Working with epidemiological data
The outbreak_data
package contains endpoints that return epidemiological data on SARS-CoV-2. We can then visualize how SARS-CoV-2 is affecting countries around the world (with the help of one of the many plotting packages available for Python).
For example, we can look at the pattern of infection counts in California during a specific point in time:
# Perform authentication
from outbreak_data import authenticate_user
authenticate_user.authenticate_new_user()
# Import outbreak_data package
from outbreak_data import outbreak_data as od
import pandas as pd
# Get the number of increased cases from the previous day in California
counts_ca = od.cases_by_location('USA_US-CA')
# Formatting for graph
counts_ca= counts_ca.rename(columns={"admin1": "location"})
# Sort info by date and search within a date range
counts_ca = counts_ca.sort_values(by = "date")
counts_ca = counts_ca.loc[counts_ca["date"].between("2021-05-15", "2021-08-15")]
print(counts_ca)
#Import visual package of choice
import altair as alt
#Graph!
alt.Chart(xbb_mutations, title = "Daily ORF1a:K47R AND S:T19I Prevalence of Lineage XBB").mark_line().encode(
x='date:T',
y=alt.Y('proportion (%):Q'),
color = 'mutations:N')
_id _score location \
621 USA_California_None2021-05-15 8.418888 California
622 USA_California_None2021-05-16 8.418888 California
623 USA_California_None2021-05-17 8.418888 California
624 USA_California_None2021-05-18 8.418888 California
625 USA_California_None2021-05-19 8.418888 California
.. ... ... ...
166 USA_California_None2021-08-11 8.419768 California
644 USA_California_None2021-08-12 8.418888 California
413 USA_California_None2021-08-13 8.418888 California
167 USA_California_None2021-08-14 8.419768 California
414 USA_California_None2021-08-15 8.418888 California
confirmed_numIncrease date
621 1504 2021-05-15
622 1087 2021-05-16
623 793 2021-05-17
624 1054 2021-05-18
625 1400 2021-05-19
.. ... ...
166 11164 2021-08-11
644 14356 2021-08-12
413 15707 2021-08-13
167 13100 2021-08-14
414 10744 2021-08-15
[93 rows x 5 columns]
We can also do the same analysis over multiple locations and visualize them all at once:
counts_ca = od.cases_by_location('USA_US-NY')

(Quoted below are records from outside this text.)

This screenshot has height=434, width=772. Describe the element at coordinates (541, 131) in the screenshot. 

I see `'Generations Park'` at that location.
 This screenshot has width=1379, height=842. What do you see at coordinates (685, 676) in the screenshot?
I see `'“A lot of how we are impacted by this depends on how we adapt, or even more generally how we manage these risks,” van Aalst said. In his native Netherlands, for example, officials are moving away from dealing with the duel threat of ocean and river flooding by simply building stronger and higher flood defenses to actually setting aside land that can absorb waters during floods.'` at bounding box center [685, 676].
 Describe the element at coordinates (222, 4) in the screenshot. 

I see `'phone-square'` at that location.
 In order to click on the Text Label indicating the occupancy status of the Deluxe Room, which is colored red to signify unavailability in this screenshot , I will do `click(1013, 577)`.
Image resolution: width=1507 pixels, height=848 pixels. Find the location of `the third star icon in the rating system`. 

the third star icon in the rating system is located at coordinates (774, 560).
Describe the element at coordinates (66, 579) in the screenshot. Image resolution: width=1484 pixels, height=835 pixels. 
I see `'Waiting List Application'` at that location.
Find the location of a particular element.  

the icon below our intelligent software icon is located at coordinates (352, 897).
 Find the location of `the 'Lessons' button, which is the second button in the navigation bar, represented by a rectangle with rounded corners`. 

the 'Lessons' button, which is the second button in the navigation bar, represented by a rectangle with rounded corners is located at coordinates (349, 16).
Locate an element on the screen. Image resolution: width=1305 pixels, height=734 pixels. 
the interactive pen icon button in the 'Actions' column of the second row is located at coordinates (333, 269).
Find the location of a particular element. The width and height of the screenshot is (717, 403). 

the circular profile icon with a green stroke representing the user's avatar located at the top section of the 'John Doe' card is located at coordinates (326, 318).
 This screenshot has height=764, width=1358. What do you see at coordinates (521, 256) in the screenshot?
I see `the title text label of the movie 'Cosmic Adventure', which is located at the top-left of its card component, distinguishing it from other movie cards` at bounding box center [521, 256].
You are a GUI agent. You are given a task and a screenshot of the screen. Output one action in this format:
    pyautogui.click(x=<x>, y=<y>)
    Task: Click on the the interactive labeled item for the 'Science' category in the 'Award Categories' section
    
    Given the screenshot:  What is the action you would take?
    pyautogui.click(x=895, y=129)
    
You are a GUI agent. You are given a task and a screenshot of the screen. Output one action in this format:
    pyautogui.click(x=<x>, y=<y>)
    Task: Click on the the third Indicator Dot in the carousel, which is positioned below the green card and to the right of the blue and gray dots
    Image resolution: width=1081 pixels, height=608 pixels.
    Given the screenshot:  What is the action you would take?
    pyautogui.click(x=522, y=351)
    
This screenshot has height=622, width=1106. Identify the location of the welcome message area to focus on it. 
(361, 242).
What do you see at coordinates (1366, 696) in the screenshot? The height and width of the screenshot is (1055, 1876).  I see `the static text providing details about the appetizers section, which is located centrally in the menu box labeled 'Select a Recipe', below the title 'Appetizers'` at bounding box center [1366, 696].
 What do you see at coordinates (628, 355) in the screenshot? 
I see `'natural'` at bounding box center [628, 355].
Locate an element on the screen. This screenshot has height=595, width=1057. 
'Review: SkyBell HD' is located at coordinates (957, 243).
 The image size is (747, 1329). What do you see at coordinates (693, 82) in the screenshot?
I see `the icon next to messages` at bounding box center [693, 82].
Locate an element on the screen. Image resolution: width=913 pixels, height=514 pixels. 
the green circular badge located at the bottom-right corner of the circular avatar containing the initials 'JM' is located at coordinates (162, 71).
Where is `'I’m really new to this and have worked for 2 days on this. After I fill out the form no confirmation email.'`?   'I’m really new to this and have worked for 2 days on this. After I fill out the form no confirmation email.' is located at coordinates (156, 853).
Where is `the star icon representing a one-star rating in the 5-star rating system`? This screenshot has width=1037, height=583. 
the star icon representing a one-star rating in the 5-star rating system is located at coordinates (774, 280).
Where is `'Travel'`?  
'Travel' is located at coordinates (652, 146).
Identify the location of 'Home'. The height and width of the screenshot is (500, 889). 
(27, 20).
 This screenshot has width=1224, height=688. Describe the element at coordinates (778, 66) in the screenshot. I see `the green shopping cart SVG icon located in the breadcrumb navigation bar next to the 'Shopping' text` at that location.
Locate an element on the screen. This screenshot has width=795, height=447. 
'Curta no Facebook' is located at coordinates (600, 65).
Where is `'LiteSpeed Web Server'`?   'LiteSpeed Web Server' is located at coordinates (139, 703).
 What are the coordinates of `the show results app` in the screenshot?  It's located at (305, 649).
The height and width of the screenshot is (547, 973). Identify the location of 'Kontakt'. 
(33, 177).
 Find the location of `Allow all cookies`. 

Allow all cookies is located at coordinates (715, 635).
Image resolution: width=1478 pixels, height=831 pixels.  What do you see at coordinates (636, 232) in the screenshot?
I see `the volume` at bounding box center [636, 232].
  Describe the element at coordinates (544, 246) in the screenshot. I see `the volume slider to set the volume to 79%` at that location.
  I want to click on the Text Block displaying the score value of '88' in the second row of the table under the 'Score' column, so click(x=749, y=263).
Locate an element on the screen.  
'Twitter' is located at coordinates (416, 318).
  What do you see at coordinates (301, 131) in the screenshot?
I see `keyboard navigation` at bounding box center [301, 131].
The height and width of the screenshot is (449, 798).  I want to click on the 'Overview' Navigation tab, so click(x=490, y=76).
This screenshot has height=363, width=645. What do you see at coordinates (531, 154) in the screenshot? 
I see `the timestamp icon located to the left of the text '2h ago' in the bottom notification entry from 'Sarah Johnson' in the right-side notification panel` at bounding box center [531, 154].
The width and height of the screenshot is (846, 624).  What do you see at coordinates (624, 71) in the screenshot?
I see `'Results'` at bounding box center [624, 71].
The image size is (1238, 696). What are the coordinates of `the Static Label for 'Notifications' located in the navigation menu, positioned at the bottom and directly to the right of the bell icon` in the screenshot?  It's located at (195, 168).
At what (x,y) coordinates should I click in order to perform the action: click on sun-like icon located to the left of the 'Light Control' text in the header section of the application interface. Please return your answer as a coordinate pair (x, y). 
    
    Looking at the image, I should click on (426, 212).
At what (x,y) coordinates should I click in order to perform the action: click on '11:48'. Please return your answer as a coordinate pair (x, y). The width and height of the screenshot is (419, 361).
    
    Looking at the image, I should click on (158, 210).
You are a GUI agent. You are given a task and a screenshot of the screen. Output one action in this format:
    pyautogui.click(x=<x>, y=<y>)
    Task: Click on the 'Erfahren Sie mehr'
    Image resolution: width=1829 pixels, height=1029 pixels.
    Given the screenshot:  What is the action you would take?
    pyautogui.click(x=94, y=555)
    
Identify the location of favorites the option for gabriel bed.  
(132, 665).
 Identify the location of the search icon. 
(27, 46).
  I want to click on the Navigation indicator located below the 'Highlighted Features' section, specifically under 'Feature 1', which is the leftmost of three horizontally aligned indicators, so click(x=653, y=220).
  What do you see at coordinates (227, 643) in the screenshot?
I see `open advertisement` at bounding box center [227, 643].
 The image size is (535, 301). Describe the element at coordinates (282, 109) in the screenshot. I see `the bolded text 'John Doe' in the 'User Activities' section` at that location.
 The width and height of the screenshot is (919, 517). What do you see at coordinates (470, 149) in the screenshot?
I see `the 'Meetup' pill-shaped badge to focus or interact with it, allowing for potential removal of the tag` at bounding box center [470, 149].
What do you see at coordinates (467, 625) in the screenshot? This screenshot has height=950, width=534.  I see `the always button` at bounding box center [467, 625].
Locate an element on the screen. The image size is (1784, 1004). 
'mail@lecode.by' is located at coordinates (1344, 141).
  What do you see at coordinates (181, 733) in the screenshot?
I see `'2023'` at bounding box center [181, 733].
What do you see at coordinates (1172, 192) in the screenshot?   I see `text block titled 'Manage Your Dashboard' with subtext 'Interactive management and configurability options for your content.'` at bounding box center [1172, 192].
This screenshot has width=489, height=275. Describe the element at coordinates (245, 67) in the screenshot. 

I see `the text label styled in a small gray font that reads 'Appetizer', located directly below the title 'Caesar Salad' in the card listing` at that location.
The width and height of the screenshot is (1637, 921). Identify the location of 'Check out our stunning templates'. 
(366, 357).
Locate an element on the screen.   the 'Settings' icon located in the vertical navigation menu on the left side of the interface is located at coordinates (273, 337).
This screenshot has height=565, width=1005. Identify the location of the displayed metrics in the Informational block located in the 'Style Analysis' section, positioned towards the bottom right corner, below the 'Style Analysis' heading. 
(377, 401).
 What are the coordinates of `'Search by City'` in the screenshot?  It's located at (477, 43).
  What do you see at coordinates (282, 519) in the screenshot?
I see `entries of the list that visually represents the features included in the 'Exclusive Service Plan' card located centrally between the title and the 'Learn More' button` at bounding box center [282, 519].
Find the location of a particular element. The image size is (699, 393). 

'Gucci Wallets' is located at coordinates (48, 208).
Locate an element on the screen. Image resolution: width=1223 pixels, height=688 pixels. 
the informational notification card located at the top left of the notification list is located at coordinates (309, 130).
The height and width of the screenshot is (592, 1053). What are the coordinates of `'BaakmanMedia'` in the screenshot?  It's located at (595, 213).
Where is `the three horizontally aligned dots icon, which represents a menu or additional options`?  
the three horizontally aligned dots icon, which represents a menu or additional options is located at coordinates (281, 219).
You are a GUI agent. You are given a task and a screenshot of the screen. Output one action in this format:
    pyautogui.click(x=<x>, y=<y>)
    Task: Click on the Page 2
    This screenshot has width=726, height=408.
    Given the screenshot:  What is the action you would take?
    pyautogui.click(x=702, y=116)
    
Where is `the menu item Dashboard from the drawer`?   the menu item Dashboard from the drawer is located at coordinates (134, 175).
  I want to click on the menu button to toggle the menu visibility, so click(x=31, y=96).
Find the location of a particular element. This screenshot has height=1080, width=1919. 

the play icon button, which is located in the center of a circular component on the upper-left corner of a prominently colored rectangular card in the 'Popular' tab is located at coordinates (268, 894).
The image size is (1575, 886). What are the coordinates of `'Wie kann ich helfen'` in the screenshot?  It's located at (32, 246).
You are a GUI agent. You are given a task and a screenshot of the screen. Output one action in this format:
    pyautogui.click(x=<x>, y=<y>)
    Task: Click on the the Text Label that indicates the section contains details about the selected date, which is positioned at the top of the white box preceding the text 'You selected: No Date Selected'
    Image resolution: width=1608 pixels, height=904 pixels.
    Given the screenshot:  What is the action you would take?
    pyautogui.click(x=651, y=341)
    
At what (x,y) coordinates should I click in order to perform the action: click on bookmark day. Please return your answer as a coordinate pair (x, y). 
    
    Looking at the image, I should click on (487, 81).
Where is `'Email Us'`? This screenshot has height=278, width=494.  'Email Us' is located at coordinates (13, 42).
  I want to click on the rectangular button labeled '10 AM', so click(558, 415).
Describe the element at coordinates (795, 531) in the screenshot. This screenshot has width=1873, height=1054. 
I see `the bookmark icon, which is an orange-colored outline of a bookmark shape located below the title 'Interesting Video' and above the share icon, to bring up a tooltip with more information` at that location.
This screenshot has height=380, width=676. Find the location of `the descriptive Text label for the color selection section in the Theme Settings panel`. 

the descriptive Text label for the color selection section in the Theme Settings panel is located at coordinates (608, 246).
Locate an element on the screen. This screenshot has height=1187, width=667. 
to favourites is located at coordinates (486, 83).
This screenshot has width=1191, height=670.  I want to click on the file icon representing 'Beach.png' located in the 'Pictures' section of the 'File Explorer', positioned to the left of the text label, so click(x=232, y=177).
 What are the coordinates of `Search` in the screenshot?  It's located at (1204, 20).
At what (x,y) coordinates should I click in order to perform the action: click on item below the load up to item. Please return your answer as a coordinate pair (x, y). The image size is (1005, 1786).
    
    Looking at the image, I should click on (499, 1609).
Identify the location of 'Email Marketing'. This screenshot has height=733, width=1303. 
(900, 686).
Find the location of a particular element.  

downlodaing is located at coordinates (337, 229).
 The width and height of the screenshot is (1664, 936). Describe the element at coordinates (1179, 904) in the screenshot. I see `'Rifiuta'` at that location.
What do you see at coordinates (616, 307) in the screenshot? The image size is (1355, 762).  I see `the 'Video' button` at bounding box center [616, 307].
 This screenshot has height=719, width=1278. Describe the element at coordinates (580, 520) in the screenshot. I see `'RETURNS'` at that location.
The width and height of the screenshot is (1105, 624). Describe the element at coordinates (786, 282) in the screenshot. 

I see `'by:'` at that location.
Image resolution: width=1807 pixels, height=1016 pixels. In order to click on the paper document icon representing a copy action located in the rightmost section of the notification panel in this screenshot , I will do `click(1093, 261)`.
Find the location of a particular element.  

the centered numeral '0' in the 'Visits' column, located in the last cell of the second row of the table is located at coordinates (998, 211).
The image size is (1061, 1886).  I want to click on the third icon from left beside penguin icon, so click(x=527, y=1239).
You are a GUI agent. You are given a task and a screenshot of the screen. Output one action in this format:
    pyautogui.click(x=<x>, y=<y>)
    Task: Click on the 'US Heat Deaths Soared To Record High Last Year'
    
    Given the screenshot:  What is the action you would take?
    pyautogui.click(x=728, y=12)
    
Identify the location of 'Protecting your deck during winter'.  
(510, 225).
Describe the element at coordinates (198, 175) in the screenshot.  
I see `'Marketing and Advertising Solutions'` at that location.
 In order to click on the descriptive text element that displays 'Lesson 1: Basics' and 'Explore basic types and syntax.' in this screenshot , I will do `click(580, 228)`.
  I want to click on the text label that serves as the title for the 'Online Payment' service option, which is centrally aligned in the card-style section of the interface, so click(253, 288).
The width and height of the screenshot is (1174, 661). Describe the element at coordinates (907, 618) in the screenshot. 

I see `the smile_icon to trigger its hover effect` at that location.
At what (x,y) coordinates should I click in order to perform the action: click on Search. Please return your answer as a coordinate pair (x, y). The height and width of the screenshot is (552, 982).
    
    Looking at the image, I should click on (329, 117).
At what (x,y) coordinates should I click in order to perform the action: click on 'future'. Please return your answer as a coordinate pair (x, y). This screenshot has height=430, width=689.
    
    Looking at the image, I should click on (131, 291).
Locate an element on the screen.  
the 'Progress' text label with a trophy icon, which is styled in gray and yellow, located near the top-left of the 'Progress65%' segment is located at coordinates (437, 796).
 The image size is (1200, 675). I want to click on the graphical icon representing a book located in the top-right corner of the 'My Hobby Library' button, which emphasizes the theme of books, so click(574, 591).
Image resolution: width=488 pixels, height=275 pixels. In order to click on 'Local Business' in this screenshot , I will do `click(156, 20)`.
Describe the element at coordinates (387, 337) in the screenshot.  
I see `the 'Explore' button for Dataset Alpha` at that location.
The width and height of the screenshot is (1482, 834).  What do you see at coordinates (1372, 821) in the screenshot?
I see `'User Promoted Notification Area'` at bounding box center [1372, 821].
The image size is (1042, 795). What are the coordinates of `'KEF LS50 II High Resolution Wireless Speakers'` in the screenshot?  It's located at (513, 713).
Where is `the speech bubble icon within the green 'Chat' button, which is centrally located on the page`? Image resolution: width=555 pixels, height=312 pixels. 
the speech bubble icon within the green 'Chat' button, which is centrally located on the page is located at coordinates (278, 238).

counts_ny = od.cases_by_location('USA_US-TX')
counts_fl = od.cases_by_location('USA_US-LA')
counts_wa = od.cases_by_location('USA_US-FL')
state_count = pd.concat([counts_ca, counts_ny, counts_fl, counts_wa])
state_count = state_count.rename(columns={"admin1": "location"})
state_count = state_count.sort_values(by = "date")
state_count = state_count.loc[state_count["date"].between("2020-10-15", "2021-01-15")]
#Graph it!
alt.Chart(state_count, title = " 90 Day SARS-COV-2 Case Count Increase in Four States").mark_line().encode(
x='date:T',
y=alt.Y('confirmed_numIncrease:Q'),
color = 'location:N')
Note
The Vega-Altair visualization package is used for demonstration purposes. However, any Python visual package can be used to create graphical representations of the data.